The most widely used indicator for the overall health and size of an economy is its GDP statistics. Government and businesses use these statistics to see how our economy is doing. Usually, a higher GDP of a country indicates a higher standard of living for its people.
Even though it’s not a perfect measure of the happiness and there are some limitations of GDP, an increase in real GDP over time means the economy is growing overall.
Let’s start with understanding its literal meaning. GDP stands for gross domestic product. Here the word gross doesn’t mean bad, but it refers to total/aggregate, domestic means within the boundaries of a country and product includes the market value of all newly produced final goods and services.
By “goods” we mean any tangible product that we can touch, like food, clothing, cars, computers, phones, houses, and numerous other things, which businesses produce to sell for people to consume. So, if you are producing corn on your land but are not selling it to other people for money, it will not be counted in GDP.
Services, as the name suggests are non-tangible actions that provide us value. These range from a variety of services, such as those provided by a doctor, lawyer, internet provider, teacher, hairdresser, police officer, gardener, cleaner, and many more for which we pay them to be able to use it.
GDP is the total market value of newly-produced final goods and services produced within a country during a specific period, typically one year. In this definition, it is important to note that GDP will only include final goods and not intermediate goods such as raw materials used to produce that good or service. So, for example, if bread is bought by a consumer, it will be included in GDP. However, the same bread bought by a diner, which uses it as a raw material to make sandwiches, will not be counted in GDP. The reason is that the value of bread in the latter case is already included in the value of sandwich.
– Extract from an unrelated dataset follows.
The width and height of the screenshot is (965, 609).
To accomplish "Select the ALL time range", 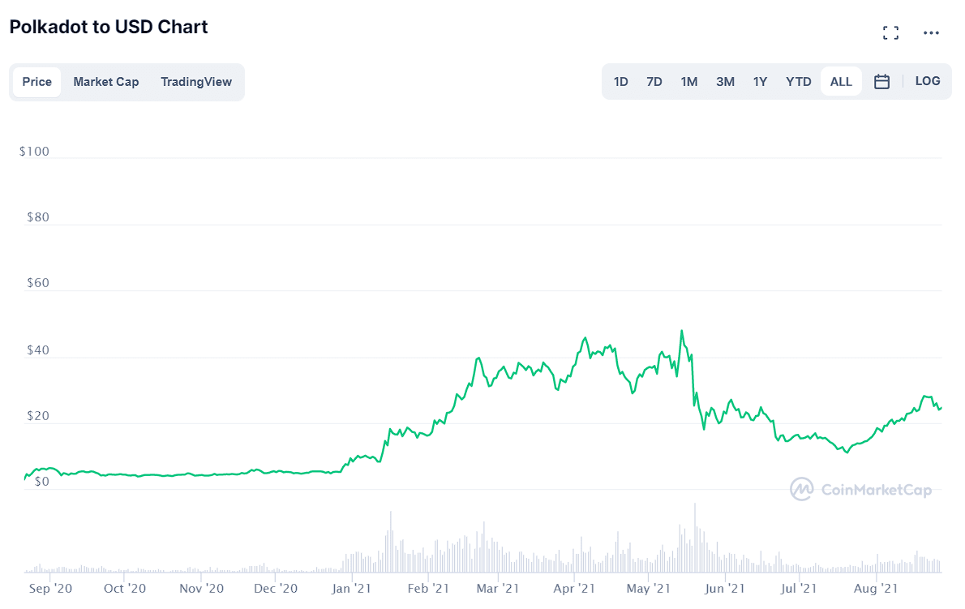I will (841, 82).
Also, any type of second-hand sale of a product is not included. The goods and services also have to produce within the country. If American cars are produced in China, they will not be included in the GDP of the US. Similarly, Japanese cars produced in America will be included in US GDP and not in Japan’s GDP.
Two important things to note here are the distinction between real vs nominal GDP and the population size of a country.
Real GDP or Nominal GDP: Which one should I care about?
Nominal GDP is calculated at nominal prices or current prices. Here, we sum the expenditure on all newly produced goods and services at the prices prevailing at that period when we calculate it. However, real GDP is GDP calculated at base-year or constant prices. If we see a higher nominal GDP number than last year’s, we need to examine what is the main reason behind the increase.
Since GDP is the market value of all final and newly-produced goods and services. Hence, the price and quantity of a product both will play roles in affecting the direction of GDP. A higher nominal GDP might simply be due to high prices without any change in the number of goods and services produced.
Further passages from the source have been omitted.